▶ Excerto:
______________________________
Com a publicação de Olhai os Lírios do Campo operou-se uma mudança considerável em minha vida. O romance obteve tão grande sucesso de livraria, que se esgotaram dele várias edições em poucos meses, deixando editores e escritor igualmente satisfeitos e perplexos. Tamanha foi a influência desse livro no espírito de certos leitores, que ele teve a força de arrastar consigo os romances que o autor publicara até então em tiragens modestas que levavam quase dois anos para se esgotarem.
Posso afirmar que só depois do aparecimento de Olhai os Lírios do Campo é que pude fazer profissão da literatura.
Como explicar o êxito desse livro? Talvez se deva à sua natureza romântica e ao fato de ter uma "intriga". Olívia transformou-se numa espécie de ídolo dum vasto público, feito principalmente de mulheres. Suas cartas passaram a ter para muita gente um sabor evangélico.
Confesso, entretanto, que não tenho muita estima por esse romance. Acho-o hoje um tanto falso e exageradamente sentimental. Sua popularidade às vezes chega a me deixar constrangido.
Vejamos claramente o que tenho contra ele. Para principiar, a construção. A primeira parte é intensa e cheia dum interesse que jamais enfraquece. Na segunda, porém, esse interesse declina, e a história se dilui numa série de episódios anedóticos sem unidade emocional. Eu mesmo já tratei de justificar esse defeito dizendo que a vida no fim de contas é assim, isto é, não se trata de algo simétrico e arrumado como nos romances bem-feitos. A verdade é que nem eu mesmo consegui aceitar avalidade de meus próprios argumentos.
______________________________
▶ Excertos de dados:
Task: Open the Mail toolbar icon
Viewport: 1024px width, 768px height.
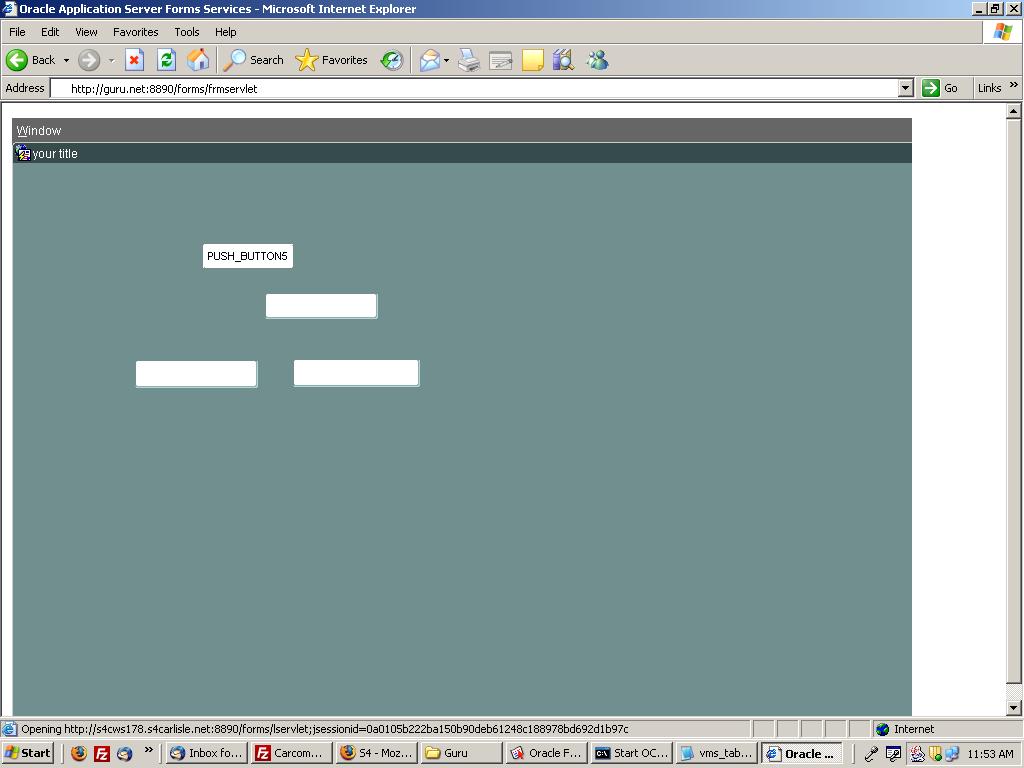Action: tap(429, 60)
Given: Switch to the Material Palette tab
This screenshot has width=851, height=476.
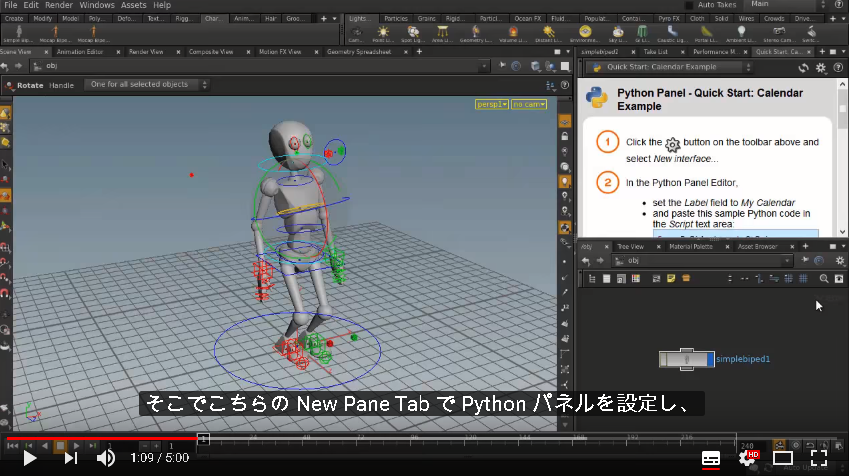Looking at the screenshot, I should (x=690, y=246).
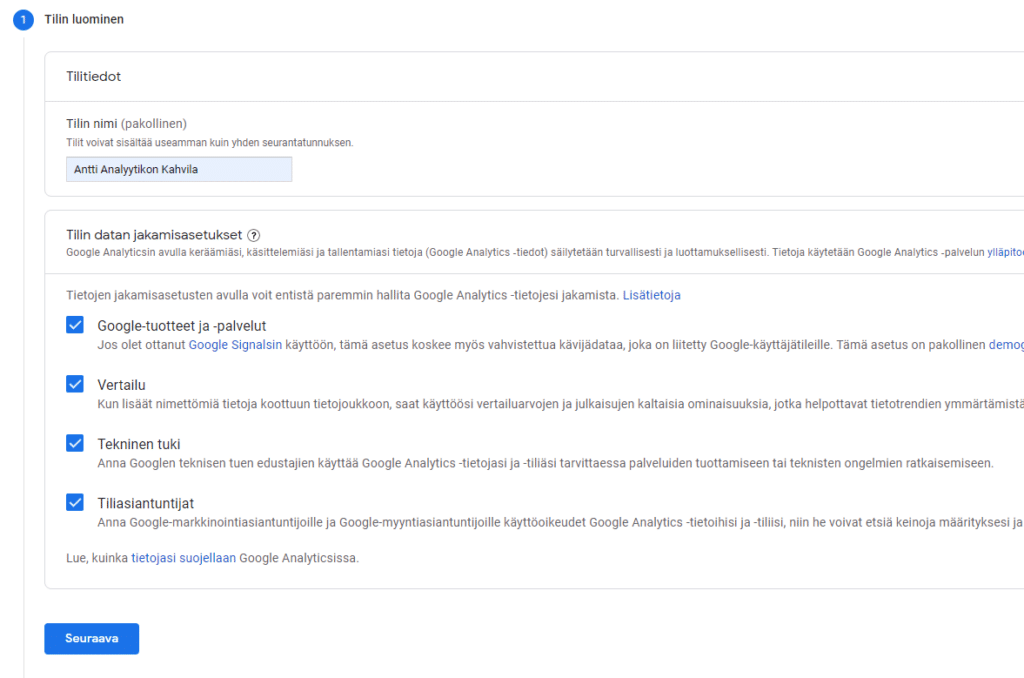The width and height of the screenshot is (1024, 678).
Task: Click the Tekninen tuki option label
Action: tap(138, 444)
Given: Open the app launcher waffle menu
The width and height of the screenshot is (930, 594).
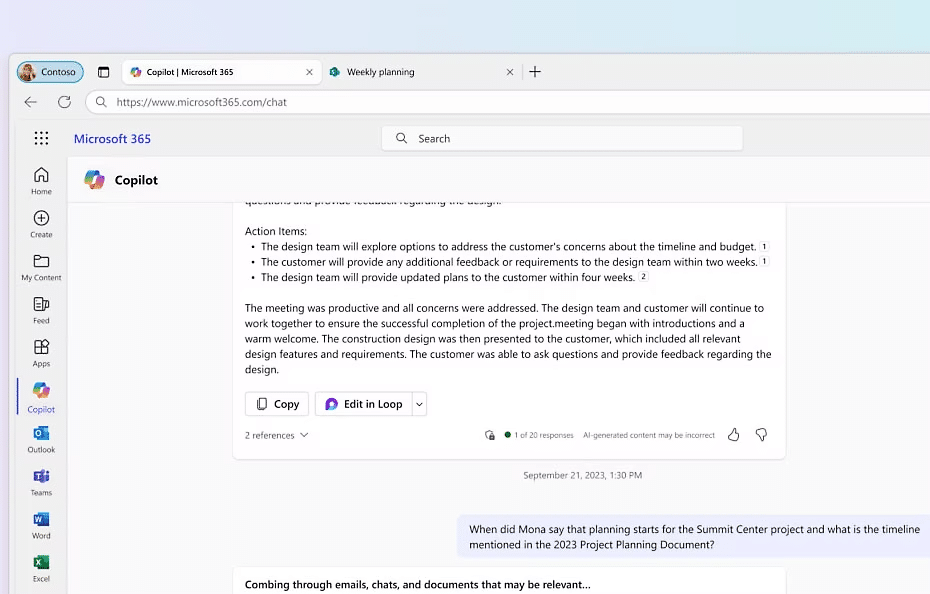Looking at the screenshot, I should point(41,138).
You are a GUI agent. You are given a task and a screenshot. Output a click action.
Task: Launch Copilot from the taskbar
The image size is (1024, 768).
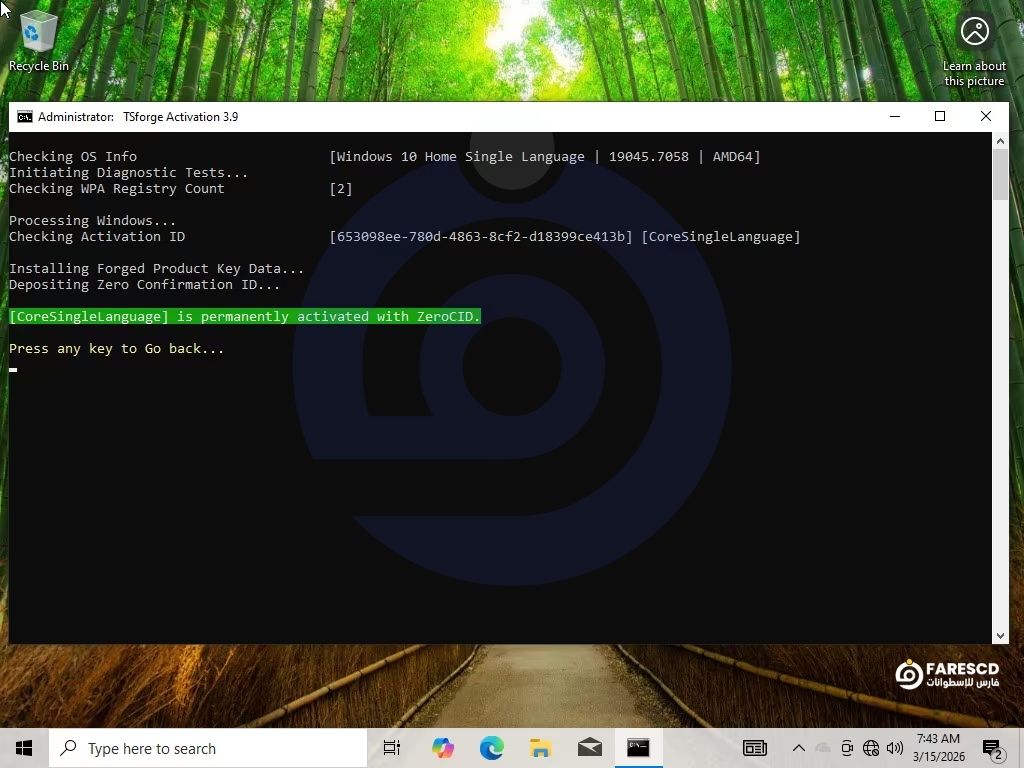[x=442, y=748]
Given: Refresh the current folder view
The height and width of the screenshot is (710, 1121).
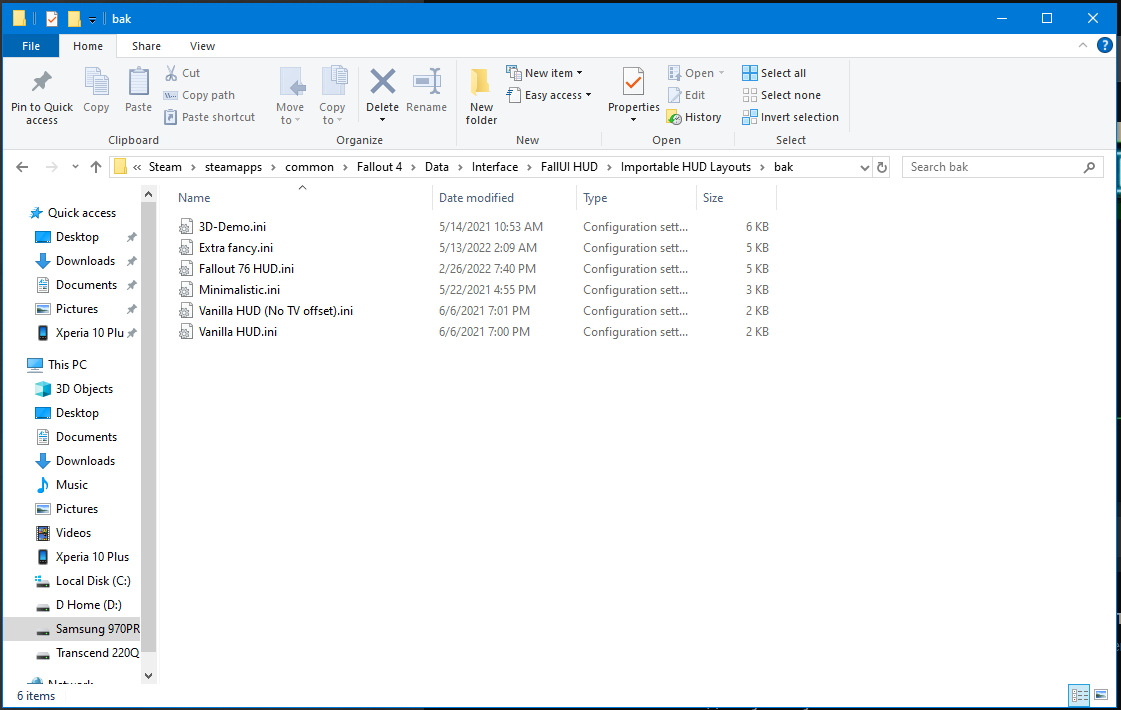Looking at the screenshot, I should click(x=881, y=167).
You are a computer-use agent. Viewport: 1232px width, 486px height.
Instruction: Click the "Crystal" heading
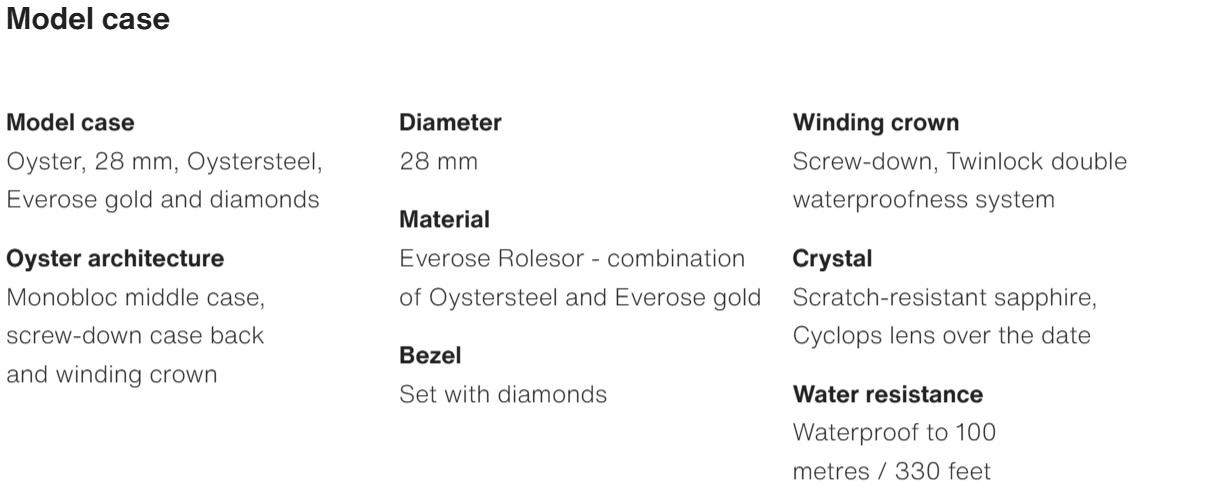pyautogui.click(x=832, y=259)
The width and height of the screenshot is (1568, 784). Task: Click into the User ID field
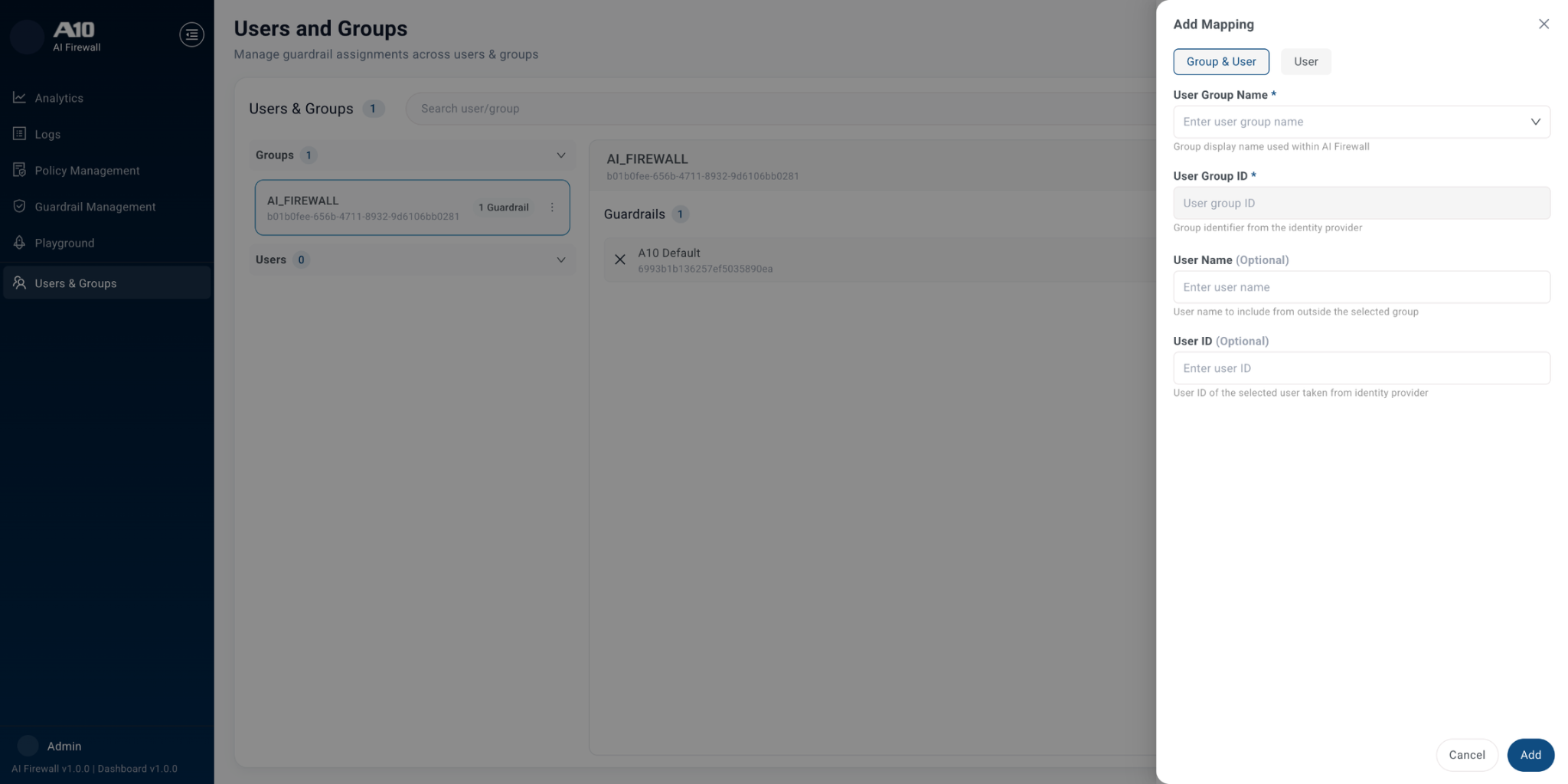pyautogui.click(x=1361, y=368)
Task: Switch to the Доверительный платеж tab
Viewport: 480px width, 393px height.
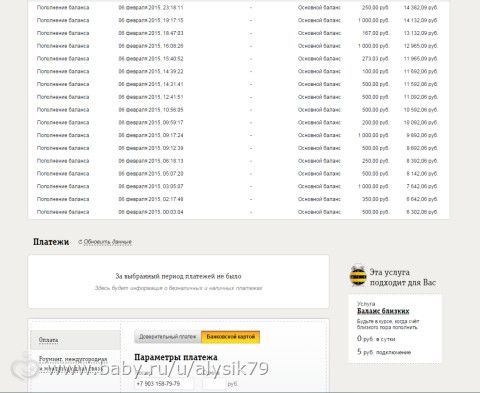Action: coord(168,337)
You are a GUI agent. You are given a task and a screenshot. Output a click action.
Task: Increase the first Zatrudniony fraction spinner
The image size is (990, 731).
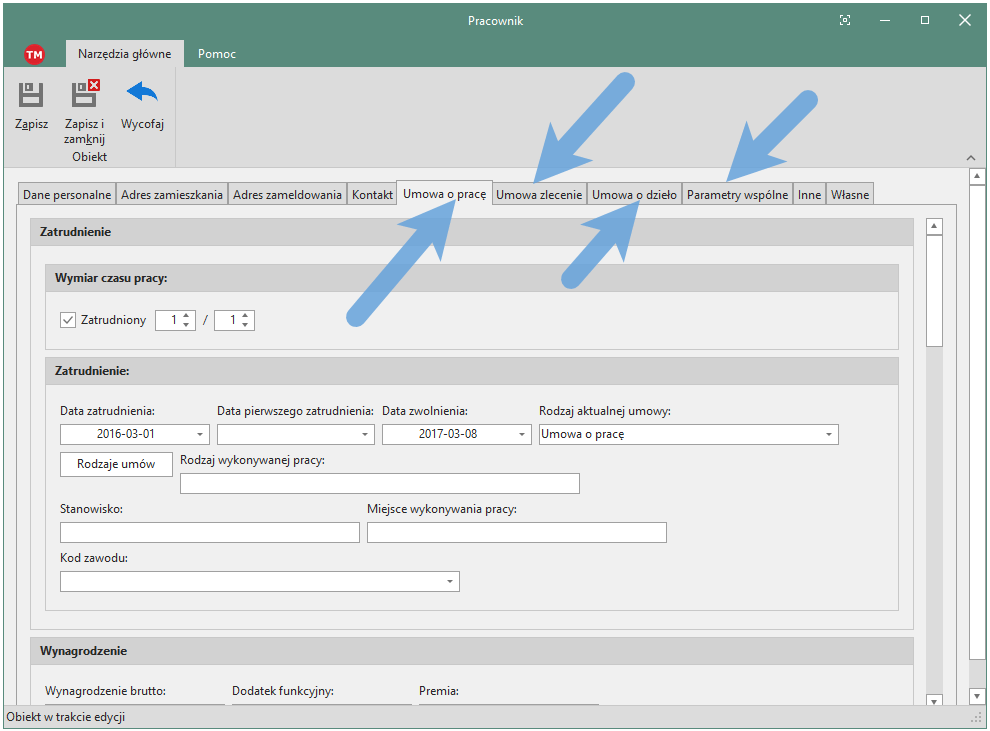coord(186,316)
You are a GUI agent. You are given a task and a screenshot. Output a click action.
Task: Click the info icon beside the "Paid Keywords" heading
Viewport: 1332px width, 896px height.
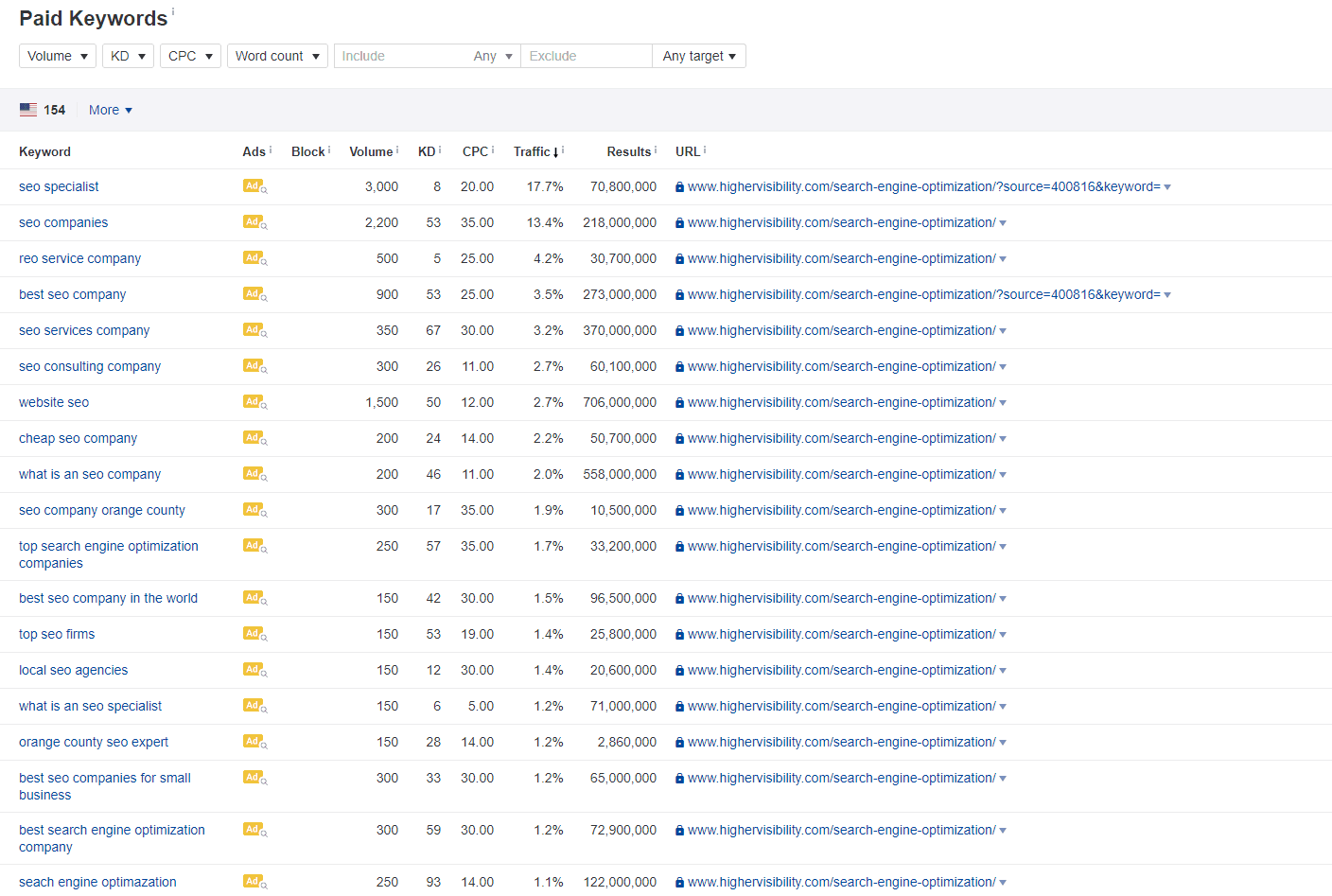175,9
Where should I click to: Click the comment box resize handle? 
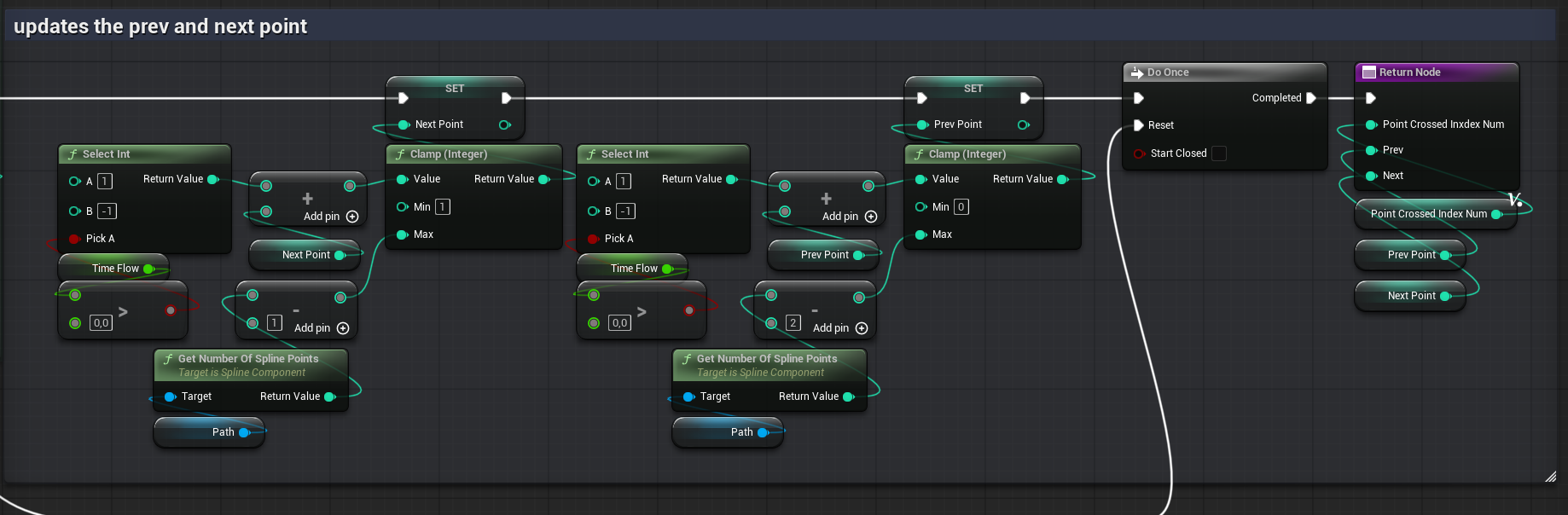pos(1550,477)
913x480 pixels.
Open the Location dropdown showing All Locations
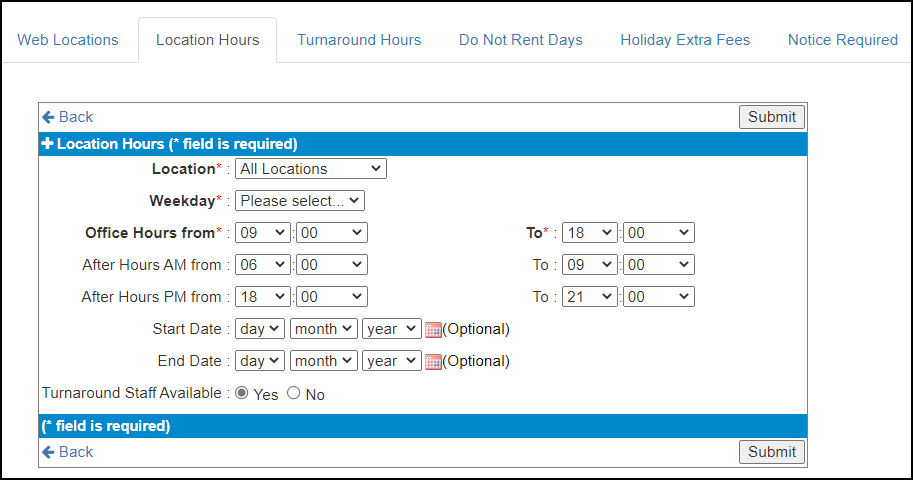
______________________________
▶ Sobre a tarefa: De acordo com o excerto, o que acontece com o interesse da história na segunda parte de Olhai os Lírios do Campo?

▶ Exercício resolvido: Na segunda parte, o interesse declina, e a história se dilui numa série de episódios anedóticos sem unidade emocional.